Difference between multiple elements in list with same string . Python 2.7

Question

This is a little confusing so I will try my best to explain my goal. In a nutshell i'm trying to look at a sublist within a list. In those sublists, some have the same starting element (sublist[0]) and i want to record the differences between that sublist with other sublists starting with the same element

data = [['o1415', '1', '0', '1'], ['o1415', '0', '0', '0'], ['o1414', '0', '0', '0'], ['o1414', '1', '0', '0'], ['o1414', '0', '0', '0'], ['o1408', '0', '0', '1'], ['o1406', '0', '0', '0']]
D_changes = {}

here is a list with 4 elements . . the first of which has a name, 2nd/3rd/4th elements have digits .

i'm trying to generate a dictionary that has the {name:[then,the,differences])}

for example data[0] and data[1] both have 'o1415' as their first element . since they have the same string for the first element i want to compare the rest of the lists with each other . so data[0] differs in data[0][1] and data[0][2] from data[1] . . . so i want to add 'o1415':['first','third'] to the empty dictionary D_changes.

another example would be 'o1414' which is in data[2],data[3],data[4] and for these lists, one element is different in the [1] position so i'd like to add 'o1414' : ['first'] to the empty dictionary above

in the end i want to obtain a dictionary with this type of content

desired_changes = {'o1415':['first','third'],'o1414':['first'],'o1408':[],'o1406':[]}

Answer 1

I'll give you a direction more than a full answer.

First, load up a dict to group like items for further processing; I'll use a defaultdict:

d = defaultdict(list)

data = [['o1415', '1', '0', '1'], ['o1415', '0', '0', '0'], ['o1414', '0', '0', '0'], ['o1414', '1', '0', '0'], ['o1414', '0', '0', '0'], ['o1408', '0', '0', '1'], ['o1406', '0', '0', '0']]

for sub in data:
    d[sub[0]].append([int(x) for x in sub[1:]])

Then, for a given key, simply look at the zip of its values. i.e. for 'o1414':

d['o1414']
Out[58]: [[0, 0, 0], [1, 0, 0], [0, 0, 0]]

list(zip(*d['o1414']))
Out[59]: [(0, 1, 0), (0, 0, 0), (0, 0, 0)]

We know if they're all equal if it's all 1, or all 0; otherwise it's different.

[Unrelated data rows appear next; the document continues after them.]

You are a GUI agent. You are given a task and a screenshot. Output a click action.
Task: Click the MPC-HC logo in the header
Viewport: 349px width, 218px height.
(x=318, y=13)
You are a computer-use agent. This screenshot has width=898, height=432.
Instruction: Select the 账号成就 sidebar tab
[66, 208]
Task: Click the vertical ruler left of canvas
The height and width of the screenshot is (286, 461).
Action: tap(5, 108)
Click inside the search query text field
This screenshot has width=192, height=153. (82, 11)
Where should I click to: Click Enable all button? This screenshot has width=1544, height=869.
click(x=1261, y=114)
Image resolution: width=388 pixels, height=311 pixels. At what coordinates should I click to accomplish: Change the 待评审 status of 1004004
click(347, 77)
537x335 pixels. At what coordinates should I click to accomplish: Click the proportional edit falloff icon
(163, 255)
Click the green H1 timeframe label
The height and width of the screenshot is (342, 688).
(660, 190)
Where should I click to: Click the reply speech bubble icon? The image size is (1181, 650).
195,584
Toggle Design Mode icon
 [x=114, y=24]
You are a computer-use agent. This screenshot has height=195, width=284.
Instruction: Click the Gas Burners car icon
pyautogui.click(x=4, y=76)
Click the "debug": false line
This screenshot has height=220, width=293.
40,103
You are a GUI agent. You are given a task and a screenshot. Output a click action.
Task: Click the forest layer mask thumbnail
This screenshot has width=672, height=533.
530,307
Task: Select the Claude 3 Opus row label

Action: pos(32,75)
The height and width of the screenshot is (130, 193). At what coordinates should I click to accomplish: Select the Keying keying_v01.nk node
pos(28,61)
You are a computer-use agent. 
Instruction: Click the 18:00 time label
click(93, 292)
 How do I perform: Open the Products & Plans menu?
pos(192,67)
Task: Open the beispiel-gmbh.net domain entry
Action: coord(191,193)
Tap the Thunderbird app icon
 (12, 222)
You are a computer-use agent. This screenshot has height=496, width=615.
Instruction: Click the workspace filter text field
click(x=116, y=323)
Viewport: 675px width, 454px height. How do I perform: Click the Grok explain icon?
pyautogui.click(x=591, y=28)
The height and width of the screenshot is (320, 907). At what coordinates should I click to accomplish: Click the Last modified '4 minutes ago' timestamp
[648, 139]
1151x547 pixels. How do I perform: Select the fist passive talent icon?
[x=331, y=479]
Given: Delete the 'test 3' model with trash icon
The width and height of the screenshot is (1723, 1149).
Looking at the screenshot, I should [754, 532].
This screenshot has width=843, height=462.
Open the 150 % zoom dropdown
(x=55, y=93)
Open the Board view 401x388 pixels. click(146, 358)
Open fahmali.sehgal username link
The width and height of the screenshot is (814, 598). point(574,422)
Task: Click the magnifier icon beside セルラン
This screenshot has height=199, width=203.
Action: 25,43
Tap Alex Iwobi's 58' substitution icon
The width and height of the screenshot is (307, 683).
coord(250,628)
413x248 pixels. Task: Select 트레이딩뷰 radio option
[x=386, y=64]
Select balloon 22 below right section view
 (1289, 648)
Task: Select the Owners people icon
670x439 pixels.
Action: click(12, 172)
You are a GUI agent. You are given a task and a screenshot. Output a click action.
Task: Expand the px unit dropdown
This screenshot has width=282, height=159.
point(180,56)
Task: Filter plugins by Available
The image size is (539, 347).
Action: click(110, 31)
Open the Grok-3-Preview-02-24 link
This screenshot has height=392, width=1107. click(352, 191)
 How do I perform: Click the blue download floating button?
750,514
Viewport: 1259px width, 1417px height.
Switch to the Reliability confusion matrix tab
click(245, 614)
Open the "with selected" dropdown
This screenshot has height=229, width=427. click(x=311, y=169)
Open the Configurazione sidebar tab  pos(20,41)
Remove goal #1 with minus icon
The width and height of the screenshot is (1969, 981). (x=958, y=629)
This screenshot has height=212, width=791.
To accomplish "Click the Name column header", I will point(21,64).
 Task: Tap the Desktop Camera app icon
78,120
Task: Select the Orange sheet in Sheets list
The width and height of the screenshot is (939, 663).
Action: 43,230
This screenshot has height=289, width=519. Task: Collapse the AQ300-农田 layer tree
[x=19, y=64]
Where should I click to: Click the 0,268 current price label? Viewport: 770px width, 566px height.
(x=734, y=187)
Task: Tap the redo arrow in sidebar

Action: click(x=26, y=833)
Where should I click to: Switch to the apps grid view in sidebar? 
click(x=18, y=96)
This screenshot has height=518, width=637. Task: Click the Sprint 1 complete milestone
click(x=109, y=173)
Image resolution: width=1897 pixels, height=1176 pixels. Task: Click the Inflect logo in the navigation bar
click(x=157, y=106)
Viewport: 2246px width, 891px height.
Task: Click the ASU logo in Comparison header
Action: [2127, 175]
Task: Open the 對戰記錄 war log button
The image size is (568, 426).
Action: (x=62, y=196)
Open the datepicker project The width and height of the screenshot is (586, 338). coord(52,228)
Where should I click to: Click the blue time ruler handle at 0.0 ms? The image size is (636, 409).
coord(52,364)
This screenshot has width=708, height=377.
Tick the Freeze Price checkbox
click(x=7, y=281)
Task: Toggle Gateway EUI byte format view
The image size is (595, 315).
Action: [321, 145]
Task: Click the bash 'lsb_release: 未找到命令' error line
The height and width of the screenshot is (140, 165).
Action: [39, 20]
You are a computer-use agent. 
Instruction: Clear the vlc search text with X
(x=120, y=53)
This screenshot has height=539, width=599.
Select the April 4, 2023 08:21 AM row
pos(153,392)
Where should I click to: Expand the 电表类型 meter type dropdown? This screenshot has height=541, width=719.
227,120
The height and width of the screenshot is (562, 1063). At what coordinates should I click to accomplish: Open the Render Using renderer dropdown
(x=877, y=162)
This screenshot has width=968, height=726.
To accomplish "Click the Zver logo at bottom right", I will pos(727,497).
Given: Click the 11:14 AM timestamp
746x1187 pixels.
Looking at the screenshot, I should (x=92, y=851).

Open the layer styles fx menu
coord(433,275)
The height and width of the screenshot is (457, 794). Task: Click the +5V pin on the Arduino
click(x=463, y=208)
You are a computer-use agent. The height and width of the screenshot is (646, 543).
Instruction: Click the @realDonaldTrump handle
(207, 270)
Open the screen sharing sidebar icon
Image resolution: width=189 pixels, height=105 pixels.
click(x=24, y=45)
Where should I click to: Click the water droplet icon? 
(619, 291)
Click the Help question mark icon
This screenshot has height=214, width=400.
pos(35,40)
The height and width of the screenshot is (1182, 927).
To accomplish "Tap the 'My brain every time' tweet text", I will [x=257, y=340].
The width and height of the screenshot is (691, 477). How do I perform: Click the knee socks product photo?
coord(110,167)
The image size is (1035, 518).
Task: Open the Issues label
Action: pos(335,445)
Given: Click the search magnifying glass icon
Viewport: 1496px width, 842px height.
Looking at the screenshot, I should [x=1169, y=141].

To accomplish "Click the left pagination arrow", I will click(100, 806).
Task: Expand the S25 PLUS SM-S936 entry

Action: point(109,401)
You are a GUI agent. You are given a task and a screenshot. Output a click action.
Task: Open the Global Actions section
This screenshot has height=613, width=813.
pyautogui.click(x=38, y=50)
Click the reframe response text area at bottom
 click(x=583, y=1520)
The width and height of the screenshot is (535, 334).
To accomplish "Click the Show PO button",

So just do:

[any(x) and not all(x) for x in zip(*d['o1414'])]
Out[60]: [True, False, False]

I particularly like the aesthetics of that - any(x) and not all(x). Python can be beautiful sometimes.

Anyway, True means that you have a differing value in that slot. I'll leave it up to you do do that for all your keys and to get it into the format that you want.

Answer 2

i figured it out. not sure that deserved a -1 vote . this probably isn't the most efficient way but it works

data = [['o1415', '1', '0', '1'], ['o1415', '0', '0', '0'], ['o1414', '0', '0', '0'], ['o1414', '1', '0', '0'], ['o1414', '0', '0', '0'], ['o1408', '0', '0', '1'], ['o1406', '0', '0', '0']]

D = {}   
for name in data:    
    while name:
        for k in data:
            temp = []
            if name[0] == k[0]:
                if name[1] != k[1]:
                    temp.append('first')
                if name[2] != k[2]:
                    temp.append('second')
                if name[3] != k[3]:
                    temp.append('third')
            for k in temp:
                if len(k) != 0:
                    D[name[0]] = temp
                    break
                else:
                    pass

        break